Risk Based Inspections, or RBI for short: an approach that is attracting increasing interest on the Chemelot site, but also beyond. What does this method actually involve? And how can we apply it? Our colleagues from Engineering Solutions give us a look behind the scenes.
Identifying risks to predict failure
Ahmed Mhaoui is Materials & Corrosion/RBI Specialist at Engineering Solutions. He explains what RBI involves: “This method of optimizing inspection plans is intended exclusively for static equipment, such as pressure vessels, heat exchangers and pipes. By continuously inspecting and monitoring the condition of the applied material at the most critical locations, we can predict the risks of failure. We use this knowledge to optimize maintenance and inspection plans for the remaining lifespan of the installations. This increases the reliability and availability of the installations.”
Continuously measuring a factory on the Chemelot site, even during operation
In order to be able to carry out continuous measurements, inspections are increasingly being carried out while the installation is in operation. “For example, we work with a specialist firm that investigates whether the material is showing cracks or becoming thinner,” says Ahmed. “They do this while the installation is in operation. Using special equipment, they can measure hot metal surfaces up to 400 degrees as standard, and in certain cases even higher. At the moment, these inspections are often still carried out by people, but eventually we will be using more and more sensors. As well as predictability, there is also much to be gained in terms of safety and the environment.”

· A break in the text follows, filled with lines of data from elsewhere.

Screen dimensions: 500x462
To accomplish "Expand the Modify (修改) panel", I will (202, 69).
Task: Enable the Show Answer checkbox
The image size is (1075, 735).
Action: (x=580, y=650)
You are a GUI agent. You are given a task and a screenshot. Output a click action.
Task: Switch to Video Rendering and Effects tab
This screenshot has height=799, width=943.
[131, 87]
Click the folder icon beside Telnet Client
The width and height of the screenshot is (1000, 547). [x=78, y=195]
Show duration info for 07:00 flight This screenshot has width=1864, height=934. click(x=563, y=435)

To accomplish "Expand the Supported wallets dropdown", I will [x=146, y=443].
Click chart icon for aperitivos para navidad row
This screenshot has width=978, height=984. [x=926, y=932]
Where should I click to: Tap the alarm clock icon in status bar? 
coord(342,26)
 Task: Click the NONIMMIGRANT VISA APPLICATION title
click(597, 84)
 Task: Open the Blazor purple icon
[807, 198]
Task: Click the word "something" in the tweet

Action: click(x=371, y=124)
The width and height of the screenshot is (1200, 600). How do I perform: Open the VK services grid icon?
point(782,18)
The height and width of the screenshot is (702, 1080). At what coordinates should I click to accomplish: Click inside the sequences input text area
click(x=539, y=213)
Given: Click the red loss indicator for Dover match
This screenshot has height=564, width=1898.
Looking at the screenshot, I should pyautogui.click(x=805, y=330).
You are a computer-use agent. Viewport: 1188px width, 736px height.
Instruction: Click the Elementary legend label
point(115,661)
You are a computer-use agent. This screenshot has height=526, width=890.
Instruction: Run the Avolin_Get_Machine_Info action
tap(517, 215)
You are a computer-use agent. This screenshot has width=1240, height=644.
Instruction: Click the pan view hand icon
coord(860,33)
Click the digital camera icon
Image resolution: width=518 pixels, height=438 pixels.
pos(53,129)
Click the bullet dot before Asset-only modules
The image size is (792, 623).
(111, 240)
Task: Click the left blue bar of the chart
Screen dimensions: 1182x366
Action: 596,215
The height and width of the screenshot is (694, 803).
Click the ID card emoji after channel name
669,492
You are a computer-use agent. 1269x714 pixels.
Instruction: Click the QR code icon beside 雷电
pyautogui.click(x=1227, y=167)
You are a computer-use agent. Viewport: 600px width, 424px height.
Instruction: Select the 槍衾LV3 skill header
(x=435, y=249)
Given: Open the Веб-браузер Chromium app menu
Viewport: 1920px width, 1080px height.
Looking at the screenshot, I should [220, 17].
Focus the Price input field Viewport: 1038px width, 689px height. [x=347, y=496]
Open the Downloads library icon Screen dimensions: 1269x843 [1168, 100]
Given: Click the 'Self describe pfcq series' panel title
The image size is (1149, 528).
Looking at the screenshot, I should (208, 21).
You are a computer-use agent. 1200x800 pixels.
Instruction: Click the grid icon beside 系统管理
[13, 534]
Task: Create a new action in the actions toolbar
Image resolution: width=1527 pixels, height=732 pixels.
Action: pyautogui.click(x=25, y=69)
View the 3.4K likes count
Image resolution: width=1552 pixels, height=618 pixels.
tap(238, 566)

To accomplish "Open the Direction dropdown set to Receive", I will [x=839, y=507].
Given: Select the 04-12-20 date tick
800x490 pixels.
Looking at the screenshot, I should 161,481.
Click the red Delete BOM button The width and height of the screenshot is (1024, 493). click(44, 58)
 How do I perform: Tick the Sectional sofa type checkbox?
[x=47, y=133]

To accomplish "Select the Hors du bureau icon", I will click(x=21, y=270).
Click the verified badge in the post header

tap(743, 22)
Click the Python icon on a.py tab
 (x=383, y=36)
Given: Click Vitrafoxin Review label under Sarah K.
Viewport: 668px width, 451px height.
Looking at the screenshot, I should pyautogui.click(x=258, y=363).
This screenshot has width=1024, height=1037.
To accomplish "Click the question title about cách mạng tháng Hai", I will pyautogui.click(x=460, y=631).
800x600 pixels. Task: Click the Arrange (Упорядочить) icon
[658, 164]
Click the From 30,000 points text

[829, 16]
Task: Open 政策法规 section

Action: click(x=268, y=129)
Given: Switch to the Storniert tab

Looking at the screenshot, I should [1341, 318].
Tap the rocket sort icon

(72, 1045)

Gaining new insights together
What makes RBI special is that the data from the inspections are discussed by an interdisciplinary team of experts. “If an installation component is made of iron, people with knowledge of that material will be involved in the discussions,” says Integrity Engineer Hennie Kanters. “But they will also include experts in production, process safety and inspections. By comparing all those angles, we can make some striking discoveries.”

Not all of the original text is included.